-- Instructions to follow --
Check each line of the records for "will"; collect those that have it.
▽
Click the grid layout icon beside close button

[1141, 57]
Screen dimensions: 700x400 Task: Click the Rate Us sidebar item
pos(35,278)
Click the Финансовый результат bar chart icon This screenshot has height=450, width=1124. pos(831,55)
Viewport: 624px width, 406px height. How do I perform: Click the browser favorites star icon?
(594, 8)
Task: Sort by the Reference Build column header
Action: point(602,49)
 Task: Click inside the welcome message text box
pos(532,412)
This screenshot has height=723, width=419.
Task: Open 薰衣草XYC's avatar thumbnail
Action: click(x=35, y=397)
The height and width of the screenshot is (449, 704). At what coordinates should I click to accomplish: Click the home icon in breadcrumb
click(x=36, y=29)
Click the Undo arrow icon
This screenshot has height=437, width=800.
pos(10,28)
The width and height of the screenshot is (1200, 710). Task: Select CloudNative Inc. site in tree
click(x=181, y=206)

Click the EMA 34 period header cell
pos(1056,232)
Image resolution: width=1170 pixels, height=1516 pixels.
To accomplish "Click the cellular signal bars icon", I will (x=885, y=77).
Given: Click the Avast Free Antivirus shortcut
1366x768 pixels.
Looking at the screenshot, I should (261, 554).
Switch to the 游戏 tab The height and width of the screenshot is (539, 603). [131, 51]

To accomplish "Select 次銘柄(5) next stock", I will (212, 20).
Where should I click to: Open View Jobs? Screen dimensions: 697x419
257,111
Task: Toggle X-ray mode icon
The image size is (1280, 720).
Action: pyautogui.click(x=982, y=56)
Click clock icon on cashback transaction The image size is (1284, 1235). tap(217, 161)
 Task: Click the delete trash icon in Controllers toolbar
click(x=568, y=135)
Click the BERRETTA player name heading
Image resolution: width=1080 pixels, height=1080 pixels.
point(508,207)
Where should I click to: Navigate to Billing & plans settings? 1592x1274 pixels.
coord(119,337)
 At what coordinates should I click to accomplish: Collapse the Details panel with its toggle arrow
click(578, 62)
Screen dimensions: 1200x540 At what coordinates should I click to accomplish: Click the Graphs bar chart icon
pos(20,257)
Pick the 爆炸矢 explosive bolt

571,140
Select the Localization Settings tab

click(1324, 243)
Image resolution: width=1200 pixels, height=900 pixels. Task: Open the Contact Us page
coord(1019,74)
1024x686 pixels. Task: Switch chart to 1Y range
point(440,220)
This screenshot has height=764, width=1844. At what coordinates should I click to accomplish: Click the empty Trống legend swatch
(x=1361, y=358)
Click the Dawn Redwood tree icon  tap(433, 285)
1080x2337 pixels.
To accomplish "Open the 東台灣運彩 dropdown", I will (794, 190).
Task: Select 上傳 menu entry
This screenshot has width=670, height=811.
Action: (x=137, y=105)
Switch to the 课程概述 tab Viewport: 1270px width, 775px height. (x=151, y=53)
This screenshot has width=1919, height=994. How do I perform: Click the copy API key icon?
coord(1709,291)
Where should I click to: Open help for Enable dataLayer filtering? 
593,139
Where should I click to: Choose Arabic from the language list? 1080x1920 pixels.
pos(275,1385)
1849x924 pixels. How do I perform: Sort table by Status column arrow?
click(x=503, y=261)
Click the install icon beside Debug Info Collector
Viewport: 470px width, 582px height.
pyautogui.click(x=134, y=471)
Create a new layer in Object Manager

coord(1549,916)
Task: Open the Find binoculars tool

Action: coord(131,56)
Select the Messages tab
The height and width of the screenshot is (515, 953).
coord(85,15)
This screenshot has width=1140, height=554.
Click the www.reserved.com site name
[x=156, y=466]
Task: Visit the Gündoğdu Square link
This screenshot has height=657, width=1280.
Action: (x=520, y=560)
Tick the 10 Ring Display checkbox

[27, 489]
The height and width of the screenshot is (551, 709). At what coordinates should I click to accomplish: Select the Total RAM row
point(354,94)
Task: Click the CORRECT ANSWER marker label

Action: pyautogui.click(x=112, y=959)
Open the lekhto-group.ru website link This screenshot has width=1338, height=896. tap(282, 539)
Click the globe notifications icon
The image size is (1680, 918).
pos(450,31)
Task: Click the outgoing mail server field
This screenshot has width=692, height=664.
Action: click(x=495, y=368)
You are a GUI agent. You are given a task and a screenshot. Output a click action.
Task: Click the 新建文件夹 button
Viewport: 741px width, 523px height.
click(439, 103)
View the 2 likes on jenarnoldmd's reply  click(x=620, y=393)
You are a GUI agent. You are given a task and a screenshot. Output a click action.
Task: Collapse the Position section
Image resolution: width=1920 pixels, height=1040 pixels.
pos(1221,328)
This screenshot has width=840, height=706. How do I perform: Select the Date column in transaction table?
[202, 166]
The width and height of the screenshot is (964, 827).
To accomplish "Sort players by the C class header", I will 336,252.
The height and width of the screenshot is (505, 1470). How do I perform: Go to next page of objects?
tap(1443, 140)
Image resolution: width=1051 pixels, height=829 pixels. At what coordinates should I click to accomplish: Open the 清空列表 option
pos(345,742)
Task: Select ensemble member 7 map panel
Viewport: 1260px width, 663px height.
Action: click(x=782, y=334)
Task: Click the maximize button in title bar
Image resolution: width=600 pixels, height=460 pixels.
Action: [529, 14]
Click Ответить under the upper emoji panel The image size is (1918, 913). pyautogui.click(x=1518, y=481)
△
-- Worked solution --
To accomplish "Click the cellular signal bars icon", I will (x=885, y=77).
To accomplish "Select 次銘柄(5) next stock", I will (212, 20).
To accomplish "Open the 東台灣運彩 dropdown", I will (794, 190).
To accomplish "Sort players by the C class header", I will 336,252.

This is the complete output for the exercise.